C’est ce que prône un jeune juriste et philosophe qui a fait le détour par le métier de charpentier.

 

Jouer du violon est une chose très facile. Il suffit de faire glisser l’archet sur les cordes et de les pincer avec l’autre main. Si personne de censé n’adhère à cette proposition, il suffit pourtant de remplacer les gestes du violoniste par ceux d’un travail manuel ordinaire, tel que le sciage ou le clouage, pour mettre tout le monde d’accord. À rebours de ces clichés, l’ouvrage d’Arthur Lochmann cherche à réhabiliter le geste artisanal en célébrant sa complexité. Dans la lignée de Richard Sennett, il va jusqu’à considérer que l’artisanat est un modèle à suivre pour soigner les maux du travail contemporain.

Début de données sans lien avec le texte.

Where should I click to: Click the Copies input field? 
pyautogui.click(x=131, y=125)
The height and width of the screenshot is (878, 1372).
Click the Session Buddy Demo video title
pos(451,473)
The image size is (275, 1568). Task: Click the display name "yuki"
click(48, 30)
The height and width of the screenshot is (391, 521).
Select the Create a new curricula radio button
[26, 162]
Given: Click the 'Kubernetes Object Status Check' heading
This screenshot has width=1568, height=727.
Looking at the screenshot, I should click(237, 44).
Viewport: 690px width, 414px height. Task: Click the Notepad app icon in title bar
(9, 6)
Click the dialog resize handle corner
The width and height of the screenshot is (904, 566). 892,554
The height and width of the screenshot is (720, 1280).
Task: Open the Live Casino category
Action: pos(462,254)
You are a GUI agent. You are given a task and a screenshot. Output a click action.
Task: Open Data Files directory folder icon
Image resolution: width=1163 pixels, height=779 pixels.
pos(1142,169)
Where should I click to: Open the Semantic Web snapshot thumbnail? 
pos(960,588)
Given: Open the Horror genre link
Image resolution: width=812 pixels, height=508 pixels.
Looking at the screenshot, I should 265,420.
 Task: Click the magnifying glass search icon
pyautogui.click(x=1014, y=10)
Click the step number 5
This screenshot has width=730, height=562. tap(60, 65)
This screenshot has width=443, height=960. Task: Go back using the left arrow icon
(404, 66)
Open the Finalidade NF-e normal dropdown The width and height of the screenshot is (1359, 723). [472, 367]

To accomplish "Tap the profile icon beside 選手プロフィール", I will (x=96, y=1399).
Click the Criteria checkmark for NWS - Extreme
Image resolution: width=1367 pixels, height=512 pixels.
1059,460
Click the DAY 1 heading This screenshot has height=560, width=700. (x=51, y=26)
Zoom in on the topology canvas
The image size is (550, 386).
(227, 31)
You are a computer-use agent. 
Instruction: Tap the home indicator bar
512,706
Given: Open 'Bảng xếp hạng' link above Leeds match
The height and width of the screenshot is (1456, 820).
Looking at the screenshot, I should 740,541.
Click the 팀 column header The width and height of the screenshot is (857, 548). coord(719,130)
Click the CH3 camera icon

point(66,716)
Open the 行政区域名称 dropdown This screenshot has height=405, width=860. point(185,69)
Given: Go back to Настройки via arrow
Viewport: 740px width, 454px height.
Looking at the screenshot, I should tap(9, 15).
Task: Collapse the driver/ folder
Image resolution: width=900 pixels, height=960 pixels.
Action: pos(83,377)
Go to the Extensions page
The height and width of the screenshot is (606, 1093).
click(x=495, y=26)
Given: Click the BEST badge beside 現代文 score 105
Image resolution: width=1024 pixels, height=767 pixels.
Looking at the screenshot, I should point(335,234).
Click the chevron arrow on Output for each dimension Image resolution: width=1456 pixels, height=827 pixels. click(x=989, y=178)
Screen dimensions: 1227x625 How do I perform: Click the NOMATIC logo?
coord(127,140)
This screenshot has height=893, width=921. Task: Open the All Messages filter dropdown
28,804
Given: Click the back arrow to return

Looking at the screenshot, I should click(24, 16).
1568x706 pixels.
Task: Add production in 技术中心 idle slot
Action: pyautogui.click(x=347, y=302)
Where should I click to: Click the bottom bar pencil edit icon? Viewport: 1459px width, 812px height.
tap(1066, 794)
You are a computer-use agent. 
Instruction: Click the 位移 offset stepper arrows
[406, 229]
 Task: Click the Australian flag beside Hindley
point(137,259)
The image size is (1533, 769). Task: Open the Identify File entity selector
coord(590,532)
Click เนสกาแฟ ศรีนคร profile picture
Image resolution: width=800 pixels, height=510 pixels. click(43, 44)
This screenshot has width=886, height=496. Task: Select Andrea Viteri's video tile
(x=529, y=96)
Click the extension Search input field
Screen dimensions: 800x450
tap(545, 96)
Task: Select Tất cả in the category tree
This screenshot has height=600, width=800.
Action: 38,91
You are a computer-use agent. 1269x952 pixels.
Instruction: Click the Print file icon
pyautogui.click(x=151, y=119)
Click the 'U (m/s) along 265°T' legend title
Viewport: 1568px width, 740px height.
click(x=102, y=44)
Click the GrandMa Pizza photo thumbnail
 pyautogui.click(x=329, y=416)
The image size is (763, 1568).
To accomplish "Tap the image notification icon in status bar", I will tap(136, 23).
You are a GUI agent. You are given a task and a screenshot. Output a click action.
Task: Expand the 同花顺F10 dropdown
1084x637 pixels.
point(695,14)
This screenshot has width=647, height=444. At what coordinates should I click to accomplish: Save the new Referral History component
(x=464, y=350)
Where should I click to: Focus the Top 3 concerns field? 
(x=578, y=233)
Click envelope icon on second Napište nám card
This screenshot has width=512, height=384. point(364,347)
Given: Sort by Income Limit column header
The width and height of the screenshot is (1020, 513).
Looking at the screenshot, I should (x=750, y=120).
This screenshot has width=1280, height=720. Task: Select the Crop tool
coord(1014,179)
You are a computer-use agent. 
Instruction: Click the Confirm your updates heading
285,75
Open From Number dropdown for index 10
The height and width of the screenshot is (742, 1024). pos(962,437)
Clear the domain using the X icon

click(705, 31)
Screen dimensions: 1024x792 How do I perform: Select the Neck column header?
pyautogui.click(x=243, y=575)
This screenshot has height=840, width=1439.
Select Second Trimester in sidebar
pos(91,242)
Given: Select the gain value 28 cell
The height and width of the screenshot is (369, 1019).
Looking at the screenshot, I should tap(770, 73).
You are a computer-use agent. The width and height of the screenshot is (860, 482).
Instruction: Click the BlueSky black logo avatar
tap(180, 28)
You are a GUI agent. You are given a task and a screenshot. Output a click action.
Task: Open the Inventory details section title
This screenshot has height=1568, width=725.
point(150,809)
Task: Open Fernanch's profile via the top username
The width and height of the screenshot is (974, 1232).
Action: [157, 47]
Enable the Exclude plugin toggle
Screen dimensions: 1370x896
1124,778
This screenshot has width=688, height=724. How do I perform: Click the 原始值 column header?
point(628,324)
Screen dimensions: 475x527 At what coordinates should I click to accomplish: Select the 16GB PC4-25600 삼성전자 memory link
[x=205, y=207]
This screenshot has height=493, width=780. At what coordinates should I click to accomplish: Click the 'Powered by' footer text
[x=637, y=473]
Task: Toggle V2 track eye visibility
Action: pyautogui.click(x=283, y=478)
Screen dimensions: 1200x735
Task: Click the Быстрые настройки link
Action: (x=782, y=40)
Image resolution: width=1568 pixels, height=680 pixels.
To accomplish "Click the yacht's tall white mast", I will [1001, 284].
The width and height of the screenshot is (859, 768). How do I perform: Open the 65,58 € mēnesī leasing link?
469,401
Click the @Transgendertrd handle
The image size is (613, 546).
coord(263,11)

L’auteur a suivi un parcours qui sort de l’ordinaire. Après des études en droit et en philosophie, il a appris le métier de charpentier auprès de la Fédération compagnonnique avant d’œuvrer dans plusieurs entreprises de France et d’ailleurs. Après cette escapade d’une dizaine d’années, il est aujourd’hui revenu sur les bancs de l’université et termine sa formation d’avocat. De cette expérience, il tire un récit sincère, étayé par de solides références philosophiques. Accessible tout en étant complexe, nuancé sans être maniéré, le propos est coloré par l’usage du vocabulaire de métier dont il dévoile les significations matérielles et symboliques. Arthur Lochmann n’est pas le premier intellectuel à s’aventurer dans un atelier, mais à la différence de Simone Weill ou des maoïstes des années 1970, son projet n’est pas de mener une révolution. Il s’agit plutôt de cheminer en quête de soi-même et de renouveler son rapport à la réalité par l’apprentissage d’un métier pour en arriver à « penser matériellement en [se] servant de [ses] mains et en admettant le verdict des choses » (p. 197). Fort de cette expérience qui est décrite dans la première partie du livre, l’auteur en tire des leçons pour proposer un modèle qui libère la société des bullshit jobs et de la course à la disruption.